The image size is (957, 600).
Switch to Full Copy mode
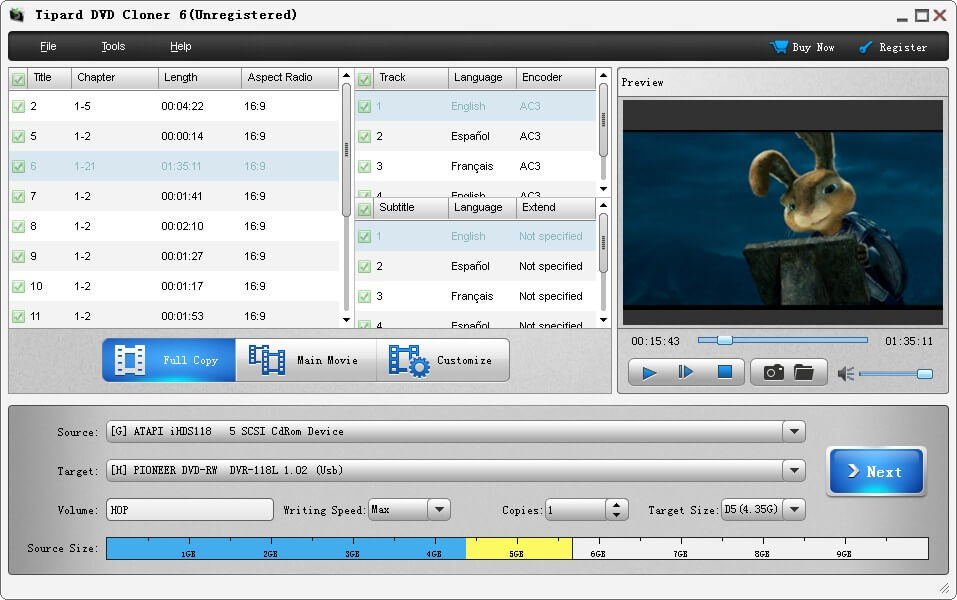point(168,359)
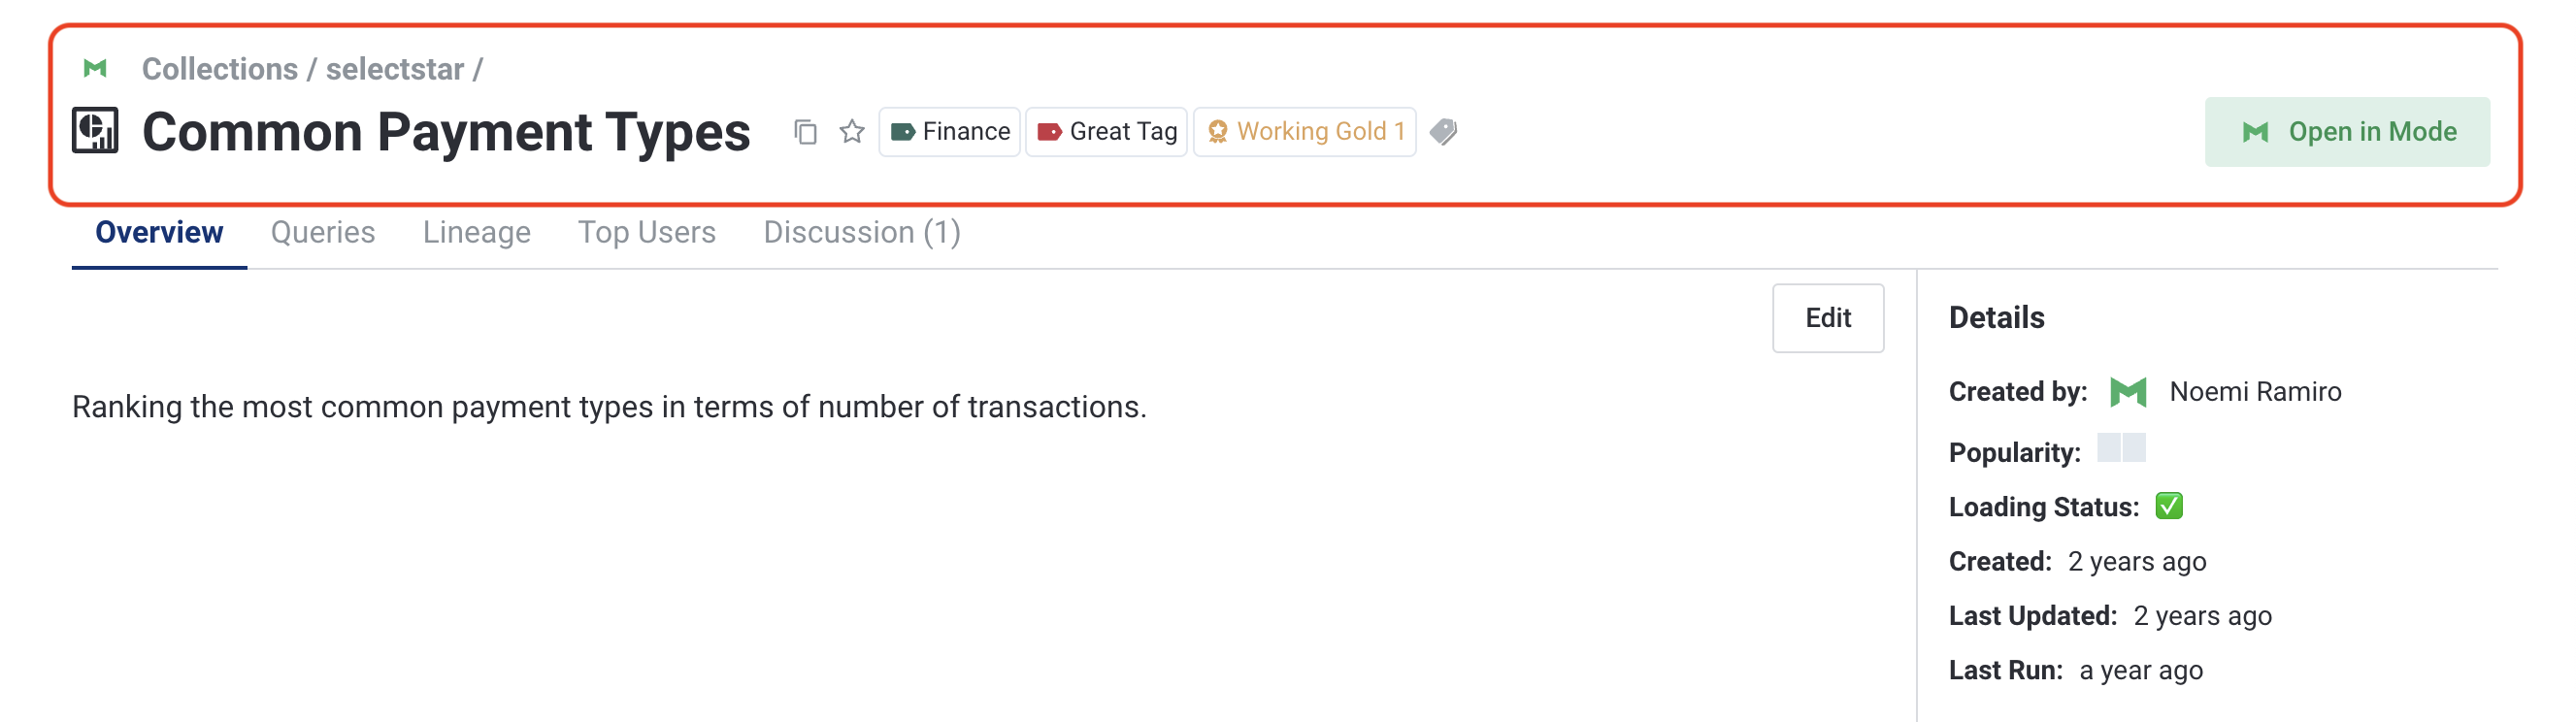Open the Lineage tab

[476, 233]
..............................
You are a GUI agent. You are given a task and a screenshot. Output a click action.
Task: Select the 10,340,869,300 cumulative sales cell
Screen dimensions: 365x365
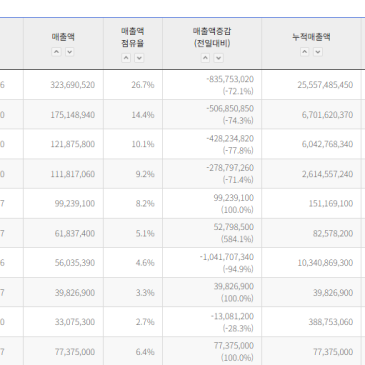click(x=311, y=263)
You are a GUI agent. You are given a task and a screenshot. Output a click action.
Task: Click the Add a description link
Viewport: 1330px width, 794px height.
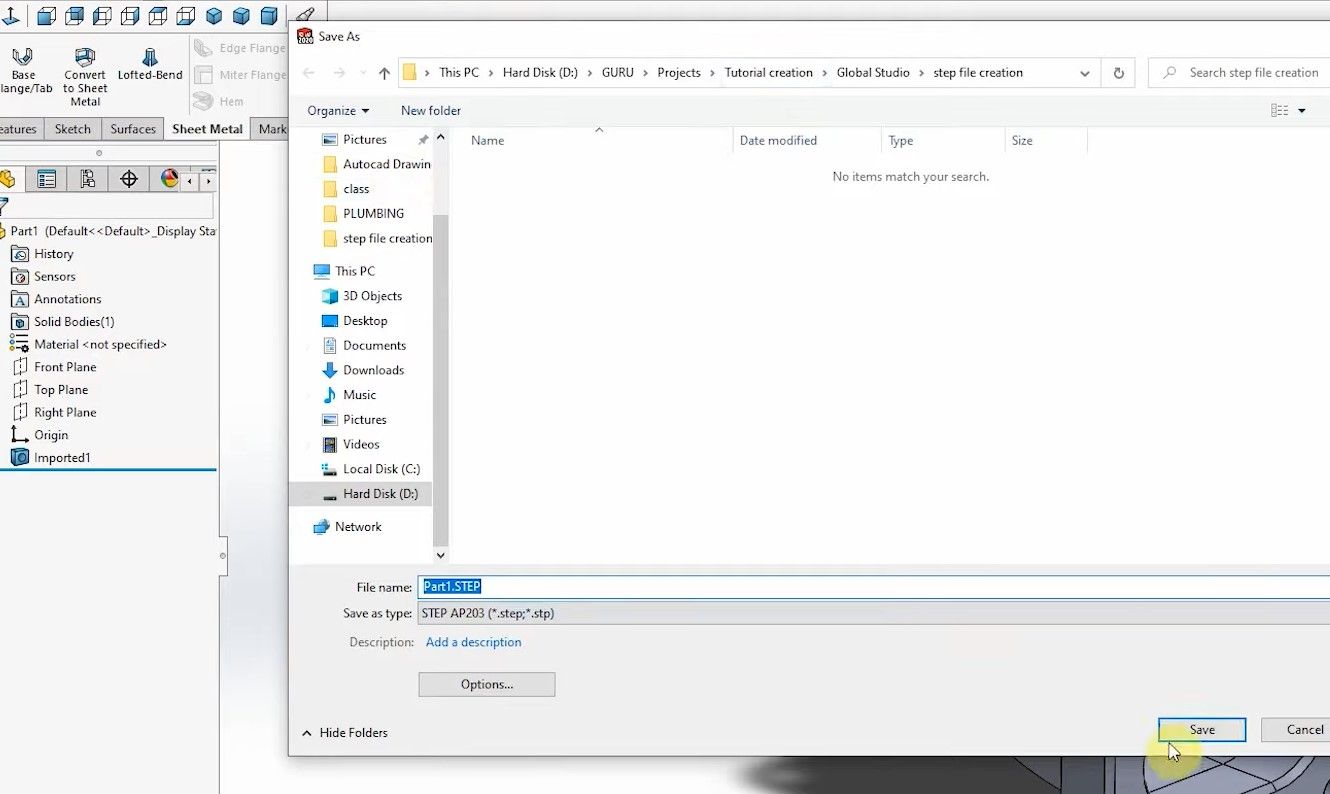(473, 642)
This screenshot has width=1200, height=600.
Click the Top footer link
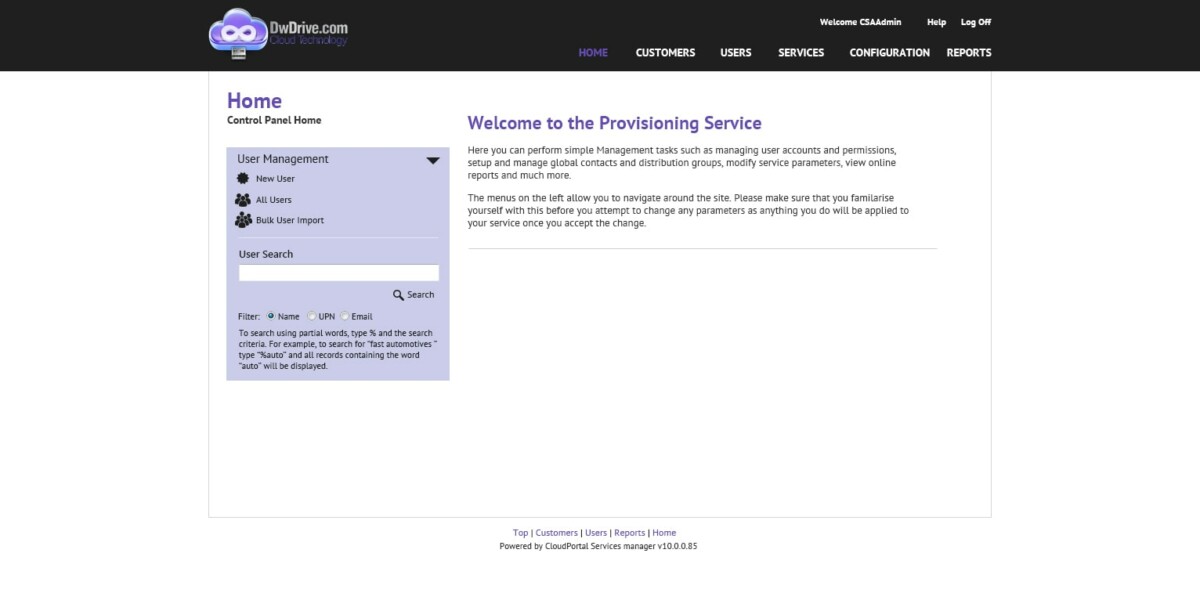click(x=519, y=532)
..............................
### The request
Copy out the material word for word, from the line containing "This screenshot has width=1200, height=600." through the line containing "click(x=519, y=532)", both included. Omit the pictures.

### Exercise result
This screenshot has width=1200, height=600.
Click the Top footer link
click(x=519, y=532)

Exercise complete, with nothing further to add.